The BUF developed high-ranking connections across the political field by late-1933, when the victory of fascism in Germany galvanised popular opinion in Britain. Mosley tried courting aristocrats all over society in the hope of forming a fascist presence in the House of Lords, although a handful of peers were converted to sympathisers, they gained no active members, Mosley even tried courting members of the Board of Deputies of British Jews.
In October 1933, the BUF gained a major victory by gaining a blackshirt-clad councillor, Charles Bentinck Budd in Worthing (which became nicknamed “The Munich of the South”, as it became a BUF stronghold). With the waters tested, the Daily Mail openly endorsed fascism, with Lord Rothermere openly joining the party and urging its readers to in columns titled “Hurrah for the Blackshirts”.

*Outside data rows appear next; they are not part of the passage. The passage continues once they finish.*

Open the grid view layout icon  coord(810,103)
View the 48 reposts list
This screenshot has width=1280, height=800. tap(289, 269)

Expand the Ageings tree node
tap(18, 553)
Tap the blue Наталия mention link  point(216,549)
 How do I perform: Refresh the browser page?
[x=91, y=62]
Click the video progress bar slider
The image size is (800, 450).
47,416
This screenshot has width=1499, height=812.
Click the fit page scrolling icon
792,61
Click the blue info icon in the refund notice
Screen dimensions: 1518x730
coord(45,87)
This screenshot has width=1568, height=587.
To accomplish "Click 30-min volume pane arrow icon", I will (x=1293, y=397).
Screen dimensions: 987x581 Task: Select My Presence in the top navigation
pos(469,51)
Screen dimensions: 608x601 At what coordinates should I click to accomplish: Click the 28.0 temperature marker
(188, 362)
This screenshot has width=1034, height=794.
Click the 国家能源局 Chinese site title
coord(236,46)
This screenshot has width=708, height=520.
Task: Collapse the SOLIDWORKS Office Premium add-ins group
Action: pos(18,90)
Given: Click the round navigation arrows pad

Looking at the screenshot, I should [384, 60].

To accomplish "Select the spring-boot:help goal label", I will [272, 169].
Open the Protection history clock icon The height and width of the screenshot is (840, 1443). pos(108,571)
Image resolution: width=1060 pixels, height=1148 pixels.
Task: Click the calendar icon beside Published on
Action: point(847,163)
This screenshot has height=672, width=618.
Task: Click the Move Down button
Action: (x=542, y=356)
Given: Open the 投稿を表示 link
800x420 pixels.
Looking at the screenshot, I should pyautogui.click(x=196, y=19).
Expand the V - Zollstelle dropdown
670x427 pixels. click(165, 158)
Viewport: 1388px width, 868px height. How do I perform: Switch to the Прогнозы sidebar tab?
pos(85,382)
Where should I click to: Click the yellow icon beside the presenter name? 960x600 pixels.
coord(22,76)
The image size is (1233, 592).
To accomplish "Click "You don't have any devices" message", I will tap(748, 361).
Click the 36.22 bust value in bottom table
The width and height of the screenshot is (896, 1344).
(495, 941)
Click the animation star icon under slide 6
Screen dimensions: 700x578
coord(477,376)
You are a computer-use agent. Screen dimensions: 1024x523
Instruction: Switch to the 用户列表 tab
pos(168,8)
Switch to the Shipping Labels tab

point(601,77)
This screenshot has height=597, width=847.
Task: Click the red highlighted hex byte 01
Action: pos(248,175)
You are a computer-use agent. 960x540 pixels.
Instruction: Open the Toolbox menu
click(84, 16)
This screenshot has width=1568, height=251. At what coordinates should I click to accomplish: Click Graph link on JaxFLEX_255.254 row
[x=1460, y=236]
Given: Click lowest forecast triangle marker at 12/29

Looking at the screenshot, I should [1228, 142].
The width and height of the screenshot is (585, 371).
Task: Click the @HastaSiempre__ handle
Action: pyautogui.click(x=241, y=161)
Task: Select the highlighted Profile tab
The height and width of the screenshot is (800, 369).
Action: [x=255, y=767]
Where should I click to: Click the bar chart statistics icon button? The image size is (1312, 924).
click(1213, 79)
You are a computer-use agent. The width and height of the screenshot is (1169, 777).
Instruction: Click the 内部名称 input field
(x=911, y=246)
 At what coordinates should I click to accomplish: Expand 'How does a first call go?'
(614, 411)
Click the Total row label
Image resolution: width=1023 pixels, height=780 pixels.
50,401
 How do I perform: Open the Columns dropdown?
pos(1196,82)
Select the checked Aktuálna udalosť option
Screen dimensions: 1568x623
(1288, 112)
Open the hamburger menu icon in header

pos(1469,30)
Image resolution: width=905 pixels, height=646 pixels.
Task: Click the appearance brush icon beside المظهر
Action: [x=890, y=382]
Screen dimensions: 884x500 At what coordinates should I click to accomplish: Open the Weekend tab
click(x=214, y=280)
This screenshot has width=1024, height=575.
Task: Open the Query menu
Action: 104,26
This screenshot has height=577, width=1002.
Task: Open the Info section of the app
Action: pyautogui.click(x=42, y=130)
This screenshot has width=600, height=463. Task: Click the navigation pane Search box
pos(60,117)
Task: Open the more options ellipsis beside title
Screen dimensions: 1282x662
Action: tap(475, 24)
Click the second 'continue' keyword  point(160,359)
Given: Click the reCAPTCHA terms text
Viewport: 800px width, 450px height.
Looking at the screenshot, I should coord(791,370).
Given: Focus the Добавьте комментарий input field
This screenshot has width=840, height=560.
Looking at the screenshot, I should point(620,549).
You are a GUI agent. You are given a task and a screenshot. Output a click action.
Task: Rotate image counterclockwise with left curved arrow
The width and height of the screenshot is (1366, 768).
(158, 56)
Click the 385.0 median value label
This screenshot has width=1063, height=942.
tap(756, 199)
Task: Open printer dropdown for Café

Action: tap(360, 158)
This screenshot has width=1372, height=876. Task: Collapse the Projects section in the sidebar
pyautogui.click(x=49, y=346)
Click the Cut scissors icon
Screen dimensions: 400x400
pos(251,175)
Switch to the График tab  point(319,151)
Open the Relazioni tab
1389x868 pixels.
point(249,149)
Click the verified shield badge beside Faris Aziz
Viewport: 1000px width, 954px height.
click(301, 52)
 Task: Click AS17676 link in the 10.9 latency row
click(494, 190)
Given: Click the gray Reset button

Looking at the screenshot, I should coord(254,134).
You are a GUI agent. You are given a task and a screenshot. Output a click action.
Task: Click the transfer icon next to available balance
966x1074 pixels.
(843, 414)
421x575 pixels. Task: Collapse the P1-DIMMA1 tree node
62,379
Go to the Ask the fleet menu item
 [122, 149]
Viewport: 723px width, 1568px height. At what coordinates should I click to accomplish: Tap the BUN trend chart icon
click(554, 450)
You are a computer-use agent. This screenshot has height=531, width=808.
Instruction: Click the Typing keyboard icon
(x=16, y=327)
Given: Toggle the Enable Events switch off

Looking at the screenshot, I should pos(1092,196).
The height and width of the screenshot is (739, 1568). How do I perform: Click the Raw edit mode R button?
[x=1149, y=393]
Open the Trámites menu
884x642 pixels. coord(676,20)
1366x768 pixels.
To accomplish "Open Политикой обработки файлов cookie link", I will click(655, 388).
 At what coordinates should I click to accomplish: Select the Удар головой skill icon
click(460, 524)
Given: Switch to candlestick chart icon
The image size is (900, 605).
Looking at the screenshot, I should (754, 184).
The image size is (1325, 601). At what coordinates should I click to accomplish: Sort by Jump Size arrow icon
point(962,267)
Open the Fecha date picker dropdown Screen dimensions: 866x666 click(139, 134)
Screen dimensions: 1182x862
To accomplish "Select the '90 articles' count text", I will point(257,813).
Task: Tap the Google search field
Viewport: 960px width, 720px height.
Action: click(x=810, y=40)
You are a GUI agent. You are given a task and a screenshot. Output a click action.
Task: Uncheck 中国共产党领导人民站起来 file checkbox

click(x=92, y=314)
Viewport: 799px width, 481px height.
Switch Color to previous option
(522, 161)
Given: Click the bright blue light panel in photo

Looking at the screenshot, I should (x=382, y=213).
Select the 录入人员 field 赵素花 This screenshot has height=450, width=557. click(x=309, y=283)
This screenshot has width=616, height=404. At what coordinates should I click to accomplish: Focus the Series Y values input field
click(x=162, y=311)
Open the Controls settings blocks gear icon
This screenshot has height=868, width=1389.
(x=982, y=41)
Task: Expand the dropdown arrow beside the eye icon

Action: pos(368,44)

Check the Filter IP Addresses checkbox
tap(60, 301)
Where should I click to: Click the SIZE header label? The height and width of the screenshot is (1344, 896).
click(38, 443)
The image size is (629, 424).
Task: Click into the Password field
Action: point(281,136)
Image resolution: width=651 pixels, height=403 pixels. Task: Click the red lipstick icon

Entering 1934, the BUF seemed stronger and had more support than ever before. Mosley, having noted a campaign in Leeds seemed successful at converting much of the town (including a visiting Randolph Churchill) to his beliefs, tried replicating the same feat to the entire nation. A meeting at the Royal Albert Hall ended in success, and Mosley planned another one at Olympia for the 7th June 1934. The Daily Mail was in overdrive in enthusiasm for the BUF and Mosley, giving out seats to the 500 people who could produce the best answers to the question “Why do you like the blackshirts?” and even a blackshirt beauty contest which ended when not enough attractive women joined.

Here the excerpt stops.